Kendi mimarimizde yenilikçi olmaya, yeni şeyler üretmeye dikkat ediyoruz. Eğer imkan varsa Türk evi plan tipinden birtakım projeler adapte etmeyi seviyoruz. Apartman tiplerinde, özellikle dört odalılarda sofalı hatta bazı alçak apartmanlarımızda eyvanları olan planlar oluşturmayı seviyoruz. Koridor sevmeyiz ve mümkünse yapmayız. Sofaya açılan odalar gibi planlar oluşturmaya çalışıyoruz.

PK: Projelerinizde sürdürülebilirlik kavramını nasıl ele alıyorsunuz?

ME: Günümüz global problemlerinin en önemlilerinden biri olan “çevreyi tüketmek” konusuna en yapıcı cevap bu kavramdır.

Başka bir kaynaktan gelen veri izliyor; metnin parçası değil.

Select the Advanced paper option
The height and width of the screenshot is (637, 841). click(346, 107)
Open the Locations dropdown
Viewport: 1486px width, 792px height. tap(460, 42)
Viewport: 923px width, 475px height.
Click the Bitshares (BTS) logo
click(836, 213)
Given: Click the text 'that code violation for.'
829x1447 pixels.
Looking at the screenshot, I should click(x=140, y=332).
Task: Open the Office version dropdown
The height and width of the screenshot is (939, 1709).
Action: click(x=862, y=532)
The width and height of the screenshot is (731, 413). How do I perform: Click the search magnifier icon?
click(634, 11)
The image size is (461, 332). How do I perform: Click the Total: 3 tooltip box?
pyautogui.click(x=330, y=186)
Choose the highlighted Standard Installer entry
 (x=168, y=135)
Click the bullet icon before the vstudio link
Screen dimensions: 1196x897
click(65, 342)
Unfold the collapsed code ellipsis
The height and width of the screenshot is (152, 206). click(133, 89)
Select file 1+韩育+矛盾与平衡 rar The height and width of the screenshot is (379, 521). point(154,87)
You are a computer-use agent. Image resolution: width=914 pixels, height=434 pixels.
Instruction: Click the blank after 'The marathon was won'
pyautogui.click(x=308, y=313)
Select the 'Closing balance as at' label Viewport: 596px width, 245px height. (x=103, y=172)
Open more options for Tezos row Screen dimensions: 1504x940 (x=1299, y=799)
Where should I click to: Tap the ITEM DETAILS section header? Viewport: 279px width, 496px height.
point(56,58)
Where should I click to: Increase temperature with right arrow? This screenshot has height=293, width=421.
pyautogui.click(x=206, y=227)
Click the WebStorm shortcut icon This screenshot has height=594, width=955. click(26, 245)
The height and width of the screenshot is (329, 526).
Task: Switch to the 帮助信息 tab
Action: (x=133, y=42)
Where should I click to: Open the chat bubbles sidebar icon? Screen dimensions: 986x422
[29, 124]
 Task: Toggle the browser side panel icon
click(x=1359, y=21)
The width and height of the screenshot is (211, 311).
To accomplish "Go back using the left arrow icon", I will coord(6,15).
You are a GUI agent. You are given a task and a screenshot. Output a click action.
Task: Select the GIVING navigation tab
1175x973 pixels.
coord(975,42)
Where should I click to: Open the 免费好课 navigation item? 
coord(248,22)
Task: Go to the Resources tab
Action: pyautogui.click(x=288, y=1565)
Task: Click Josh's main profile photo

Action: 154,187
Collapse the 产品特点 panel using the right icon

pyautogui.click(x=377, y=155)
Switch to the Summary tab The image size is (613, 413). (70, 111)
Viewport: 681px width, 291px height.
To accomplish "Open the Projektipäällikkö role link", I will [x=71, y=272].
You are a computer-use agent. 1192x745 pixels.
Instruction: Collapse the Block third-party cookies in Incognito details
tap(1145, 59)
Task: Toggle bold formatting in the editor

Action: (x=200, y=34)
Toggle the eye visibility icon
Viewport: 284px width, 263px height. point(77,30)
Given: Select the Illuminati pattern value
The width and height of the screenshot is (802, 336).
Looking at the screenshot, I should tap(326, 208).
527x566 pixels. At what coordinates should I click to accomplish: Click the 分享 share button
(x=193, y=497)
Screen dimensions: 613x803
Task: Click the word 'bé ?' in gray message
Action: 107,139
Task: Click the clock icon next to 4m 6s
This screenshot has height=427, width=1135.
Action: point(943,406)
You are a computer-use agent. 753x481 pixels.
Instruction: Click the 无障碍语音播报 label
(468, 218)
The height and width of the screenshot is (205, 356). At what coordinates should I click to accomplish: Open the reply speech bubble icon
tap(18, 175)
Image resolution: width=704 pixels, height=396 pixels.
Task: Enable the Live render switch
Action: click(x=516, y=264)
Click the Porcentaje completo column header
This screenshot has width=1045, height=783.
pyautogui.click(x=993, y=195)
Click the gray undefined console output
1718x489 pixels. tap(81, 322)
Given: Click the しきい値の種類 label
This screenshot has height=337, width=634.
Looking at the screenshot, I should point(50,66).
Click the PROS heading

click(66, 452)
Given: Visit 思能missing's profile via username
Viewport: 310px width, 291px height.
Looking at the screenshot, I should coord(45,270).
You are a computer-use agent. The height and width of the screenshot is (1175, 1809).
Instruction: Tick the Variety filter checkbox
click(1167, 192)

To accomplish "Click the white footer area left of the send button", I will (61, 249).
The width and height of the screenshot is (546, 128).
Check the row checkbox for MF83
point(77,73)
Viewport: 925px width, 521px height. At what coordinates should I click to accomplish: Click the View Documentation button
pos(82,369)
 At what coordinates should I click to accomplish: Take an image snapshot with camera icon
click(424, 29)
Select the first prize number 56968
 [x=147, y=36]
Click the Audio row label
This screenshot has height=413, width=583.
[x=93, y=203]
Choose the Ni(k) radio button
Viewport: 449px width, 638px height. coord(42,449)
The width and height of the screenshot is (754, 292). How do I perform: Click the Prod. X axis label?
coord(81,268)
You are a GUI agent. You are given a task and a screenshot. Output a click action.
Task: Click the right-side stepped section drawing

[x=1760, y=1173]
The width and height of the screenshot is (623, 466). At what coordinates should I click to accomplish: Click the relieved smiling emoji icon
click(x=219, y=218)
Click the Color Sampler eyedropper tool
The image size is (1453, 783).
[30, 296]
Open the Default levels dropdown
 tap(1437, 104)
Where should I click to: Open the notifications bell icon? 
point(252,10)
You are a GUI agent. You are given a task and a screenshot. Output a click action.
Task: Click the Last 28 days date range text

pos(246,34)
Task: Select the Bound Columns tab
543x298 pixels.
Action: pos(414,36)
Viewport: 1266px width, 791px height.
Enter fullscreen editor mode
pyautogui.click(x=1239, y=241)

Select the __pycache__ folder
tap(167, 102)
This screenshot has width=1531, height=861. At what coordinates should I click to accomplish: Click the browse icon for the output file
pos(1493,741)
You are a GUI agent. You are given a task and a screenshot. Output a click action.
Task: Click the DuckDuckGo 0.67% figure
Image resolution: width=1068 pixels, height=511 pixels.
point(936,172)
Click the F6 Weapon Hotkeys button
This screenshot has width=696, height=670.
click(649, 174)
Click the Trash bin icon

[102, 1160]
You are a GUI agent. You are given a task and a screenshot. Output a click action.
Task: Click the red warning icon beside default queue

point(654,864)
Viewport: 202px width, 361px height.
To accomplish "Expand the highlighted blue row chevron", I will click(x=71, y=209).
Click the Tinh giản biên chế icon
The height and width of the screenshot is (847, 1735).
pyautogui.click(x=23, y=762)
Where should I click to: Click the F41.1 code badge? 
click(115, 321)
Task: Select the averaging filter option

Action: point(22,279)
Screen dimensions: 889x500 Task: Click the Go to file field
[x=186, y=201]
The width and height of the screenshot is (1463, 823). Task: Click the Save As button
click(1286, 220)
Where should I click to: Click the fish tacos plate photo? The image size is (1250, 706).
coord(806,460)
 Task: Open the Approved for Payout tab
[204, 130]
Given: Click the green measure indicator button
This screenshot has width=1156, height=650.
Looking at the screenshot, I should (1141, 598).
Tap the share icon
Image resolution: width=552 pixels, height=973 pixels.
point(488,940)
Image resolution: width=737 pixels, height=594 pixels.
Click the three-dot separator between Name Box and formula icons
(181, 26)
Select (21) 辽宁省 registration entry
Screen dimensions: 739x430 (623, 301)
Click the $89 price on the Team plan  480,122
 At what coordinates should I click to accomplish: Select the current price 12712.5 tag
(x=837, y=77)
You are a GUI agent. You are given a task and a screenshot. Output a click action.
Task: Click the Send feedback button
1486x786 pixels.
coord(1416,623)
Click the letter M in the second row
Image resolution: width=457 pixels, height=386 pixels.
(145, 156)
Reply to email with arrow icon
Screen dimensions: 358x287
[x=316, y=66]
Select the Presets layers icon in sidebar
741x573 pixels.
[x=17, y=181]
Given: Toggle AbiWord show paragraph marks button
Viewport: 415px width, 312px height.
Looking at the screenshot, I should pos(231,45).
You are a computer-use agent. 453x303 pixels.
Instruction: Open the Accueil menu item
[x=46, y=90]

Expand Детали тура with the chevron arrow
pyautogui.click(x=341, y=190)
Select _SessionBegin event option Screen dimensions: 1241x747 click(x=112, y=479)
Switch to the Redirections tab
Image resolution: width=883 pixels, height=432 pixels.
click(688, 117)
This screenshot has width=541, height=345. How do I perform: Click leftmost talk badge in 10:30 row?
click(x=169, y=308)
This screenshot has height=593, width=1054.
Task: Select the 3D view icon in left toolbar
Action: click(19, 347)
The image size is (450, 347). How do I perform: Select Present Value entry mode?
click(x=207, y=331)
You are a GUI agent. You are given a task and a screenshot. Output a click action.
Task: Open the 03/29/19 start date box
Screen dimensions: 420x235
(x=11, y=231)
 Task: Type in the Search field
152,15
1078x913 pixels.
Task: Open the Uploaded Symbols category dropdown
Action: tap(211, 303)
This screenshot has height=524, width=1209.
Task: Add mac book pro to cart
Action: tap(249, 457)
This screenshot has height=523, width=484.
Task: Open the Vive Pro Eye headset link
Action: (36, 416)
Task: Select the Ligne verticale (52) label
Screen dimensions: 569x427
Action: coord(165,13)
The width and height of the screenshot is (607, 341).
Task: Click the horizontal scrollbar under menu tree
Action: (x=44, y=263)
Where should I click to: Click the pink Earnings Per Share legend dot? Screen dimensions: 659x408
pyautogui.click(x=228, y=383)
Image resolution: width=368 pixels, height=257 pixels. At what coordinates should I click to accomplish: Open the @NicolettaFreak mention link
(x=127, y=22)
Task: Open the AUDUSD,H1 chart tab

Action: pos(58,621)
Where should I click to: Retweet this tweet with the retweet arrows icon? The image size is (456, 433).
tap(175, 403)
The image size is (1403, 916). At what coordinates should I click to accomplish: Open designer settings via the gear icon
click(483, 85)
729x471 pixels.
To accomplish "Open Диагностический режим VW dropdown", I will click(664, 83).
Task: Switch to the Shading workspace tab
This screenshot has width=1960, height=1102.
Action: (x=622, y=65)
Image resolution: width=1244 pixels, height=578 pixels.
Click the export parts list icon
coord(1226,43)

Bunun gereklerini yapmamız gerekiyor. Akasya Kent Etabı’nda binamız sertifikalı yeşil bina olacak. Diğer projelerimizde en azından kullandığımız malzemeler, yalıtımlar, suyun geri dönüşümü konusunda çok dikkatli ve özenli seçimler yapıyoruz. Artık kimyasal temizleme ile gölet yapmıyoruz. Mutlaka biyolojik arıtma kullanıyoruz. Binalarımızda kullandığımız bahçelerimiz yeşille insanı yaklaştırıyor. Çok yüksek katlı binalarımızda dahi açılır doğrama tercih ediyoruz. Bunlar iklimlendirme sistemlerinin dışına çıkarabiliyor projelerimizi. Bu konuda elimizden geleni yapmaya çalışıyoruz. İşverenin katkısı da çok önemli. İşveren mimarın önünü açtıkça bu konunun gelişeceğini ve daha iyi noktalara geleceğini düşünüyorum.


Bursa Modern Gallery

PK: Ulusal veya uluslararası ölçekte mimari proje yarışmalarına katılıyor musunuz? Ödül aldınız mı?

ME: Geçen sene SEV Vakfı’nın Lisesi için davetli bir yarışması vardı, sanırım 7 ofis katıldı. Bizim projemiz birinci oldu. Projeyi keyifle geliştirdik.

Ottomare projemiz de davetli enternasyonal bir yarışma projesinin sonucudur.

Yoğun iş tempomuz bizi yarışmalara girmekten alıkoyuyor. Sürekli nefes nefese proje yetiştiriyoruz. Bizim ödülümüz çizdiğimiz her çizginin 3. boyuta yükselip inşa ediliyor olması.